**AIM:** Pick out each line in the records below that contains the word "Open", and copy those lines.

========================================================================

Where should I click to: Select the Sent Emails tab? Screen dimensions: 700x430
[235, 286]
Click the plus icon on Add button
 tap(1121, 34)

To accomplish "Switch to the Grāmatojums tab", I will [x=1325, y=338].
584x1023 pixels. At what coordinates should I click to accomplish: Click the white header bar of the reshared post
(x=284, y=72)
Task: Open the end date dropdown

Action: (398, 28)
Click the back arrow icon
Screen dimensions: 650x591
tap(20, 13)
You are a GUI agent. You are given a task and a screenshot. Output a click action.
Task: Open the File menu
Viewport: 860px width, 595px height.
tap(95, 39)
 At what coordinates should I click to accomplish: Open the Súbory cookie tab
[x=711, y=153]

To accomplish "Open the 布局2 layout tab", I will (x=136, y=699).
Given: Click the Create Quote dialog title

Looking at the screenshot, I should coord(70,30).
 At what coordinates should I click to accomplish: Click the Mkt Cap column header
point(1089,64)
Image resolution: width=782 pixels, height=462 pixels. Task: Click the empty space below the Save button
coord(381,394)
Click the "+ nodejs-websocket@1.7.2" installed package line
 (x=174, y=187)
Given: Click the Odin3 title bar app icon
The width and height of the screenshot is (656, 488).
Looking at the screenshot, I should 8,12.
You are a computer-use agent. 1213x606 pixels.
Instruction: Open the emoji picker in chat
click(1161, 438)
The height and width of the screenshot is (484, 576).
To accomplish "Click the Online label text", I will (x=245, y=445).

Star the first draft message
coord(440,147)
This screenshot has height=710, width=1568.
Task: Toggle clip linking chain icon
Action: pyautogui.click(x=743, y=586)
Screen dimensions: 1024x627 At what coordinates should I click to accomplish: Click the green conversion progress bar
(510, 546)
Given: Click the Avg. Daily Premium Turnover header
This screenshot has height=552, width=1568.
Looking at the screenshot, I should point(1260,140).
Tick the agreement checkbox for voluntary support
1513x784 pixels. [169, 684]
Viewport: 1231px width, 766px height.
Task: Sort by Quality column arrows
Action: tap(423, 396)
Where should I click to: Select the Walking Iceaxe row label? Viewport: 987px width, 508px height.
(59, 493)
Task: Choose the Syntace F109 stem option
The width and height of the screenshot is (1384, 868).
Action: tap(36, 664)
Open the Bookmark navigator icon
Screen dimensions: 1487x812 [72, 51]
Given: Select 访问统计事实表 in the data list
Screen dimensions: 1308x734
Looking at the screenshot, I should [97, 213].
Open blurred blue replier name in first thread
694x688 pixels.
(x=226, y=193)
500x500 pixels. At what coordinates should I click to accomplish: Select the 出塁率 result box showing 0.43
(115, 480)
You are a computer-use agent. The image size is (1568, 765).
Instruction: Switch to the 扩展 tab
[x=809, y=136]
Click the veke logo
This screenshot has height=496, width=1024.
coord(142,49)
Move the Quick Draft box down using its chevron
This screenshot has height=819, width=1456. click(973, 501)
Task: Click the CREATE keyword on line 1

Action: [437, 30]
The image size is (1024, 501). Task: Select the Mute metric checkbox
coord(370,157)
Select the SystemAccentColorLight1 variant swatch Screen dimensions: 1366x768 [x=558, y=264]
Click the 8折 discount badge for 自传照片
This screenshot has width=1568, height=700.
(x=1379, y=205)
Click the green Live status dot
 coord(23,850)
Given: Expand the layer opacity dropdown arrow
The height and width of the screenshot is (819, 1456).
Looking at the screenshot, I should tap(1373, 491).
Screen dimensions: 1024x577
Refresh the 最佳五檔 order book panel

========================================================================

**RESPONSE:**
Task: Open the end date dropdown
Task: Open the File menu
 At what coordinates should I click to accomplish: Open the Súbory cookie tab
To accomplish "Open the 布局2 layout tab", I will (x=136, y=699).
Instruction: Open the emoji picker in chat
Open the Bookmark navigator icon
Open blurred blue replier name in first thread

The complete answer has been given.